Is the problem down to the Cinderella years - S1S2? Is the inspectorate the villain? Or the training colleges? Are several generations of children the victims of a desperate failed fashion in so-called child-centred education? Is Higher Still an expensive exercise in bureaucracy gone mad?
Judging by the bland and impoverished flavour of the current Scottish education Bill, already pushed from the priority slot by what really seems to matter these days, anti-foxhunting of all things, the education vision of Sam Galbraith, our present Scottish minister, seems to be in sticking plaster mode.
In this, sadly, he's no different to predecessors Liddell and Wilson.
But perhaps we are seeing Government action of a kind. Entrenched interests in Scottish education have cried wolf often enough.
Perhaps this time they do have something to feel threatened by - the latest Holyrood proposals to raise standards by privatising education. That's the last resort in Islington, too.

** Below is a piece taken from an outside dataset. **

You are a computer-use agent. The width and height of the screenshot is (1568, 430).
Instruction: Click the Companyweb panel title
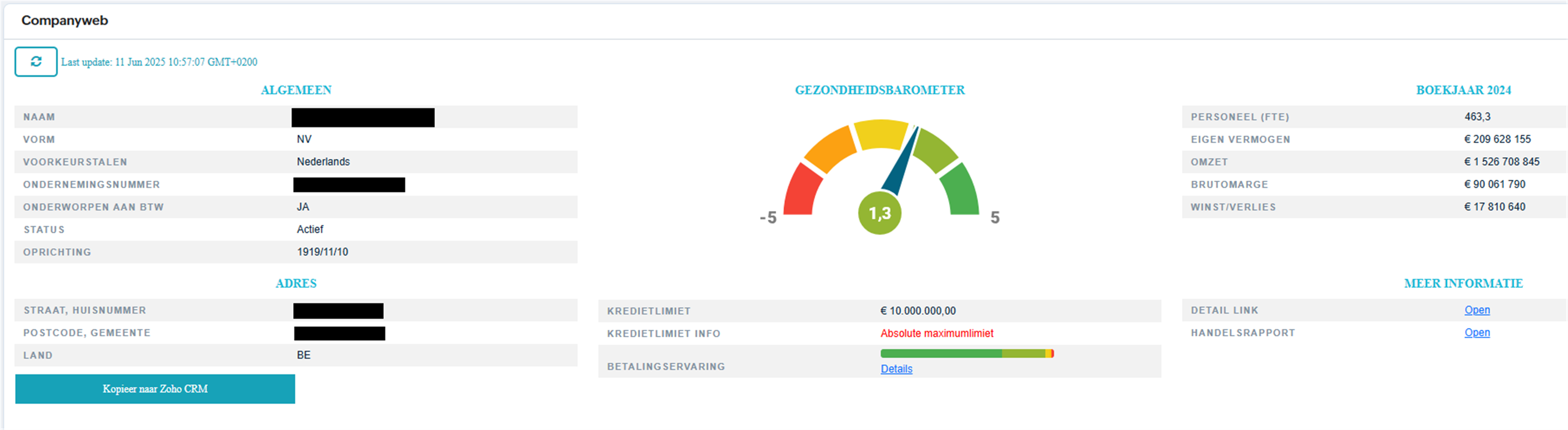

Some might say come back Michael Forsyth, all is forgiven.
For this is no hare-brained right-wing vote-catch to be sneered at and dismissed. On the contrary, it is high on the discussion agenda of the Executive's recently created policy group, the Scottish Forum for Modern Government.
Of course there is a place for finance partnerships and privatised services in education, but our Government is now fiddling round the edges.
Scotland needs a total rethink. We need the kind of ground-up approach which many had high hopes that this Government might have shown already.
Does anyone out there remember the Channel Four 1991 Commission on Education and its report Every Child in Britain?
Its members included heavyweights from right and left - Sig Prais, former adviser to Conservative governments, Professor A H Halsey who did the same for the Labour party, Professor Alan Smithers, who uncovered the despair of many teachers.
This commission, like many since, has sunk without trace. But it was groundbreaking in what it attempted. It set out to look at whether the United Kingdom has something to learn. It looked abroad, and in its own words was "frightened by what it found".
The commission also took a busload of pupils and parents from Barking and Dagenham to Hoorn technical and vocational school north of Amsterdam.
Parents and pupils were amazed at the high standards they found, particularly among the lower half of the ability range. They came home unanimously approving the methodology and ethos which created such results, and the proposals from the commission which followed.
These proposals proved to be revolutionary in the extreme. In its own words, the commission's 1991 conclusions had the potential to turn English (sic) educational thinking on its head - or around 180 degrees.
These same conclusions would seem to have relevance to Scotland's case nine years on, and in particular to the cultural conditioning here which still gives unequal status to divergent types of learning.
I intend in my next article to revisit the conclusions of Every Child in Britain. I shall try to suggest that if Scotland truly wants to compete with Europeans in providing the best possible education for every single child, its policy makers should lift their heads from the consideration of provincial minutiae, go to Europe, learn from what they find and bring home some creative thinking.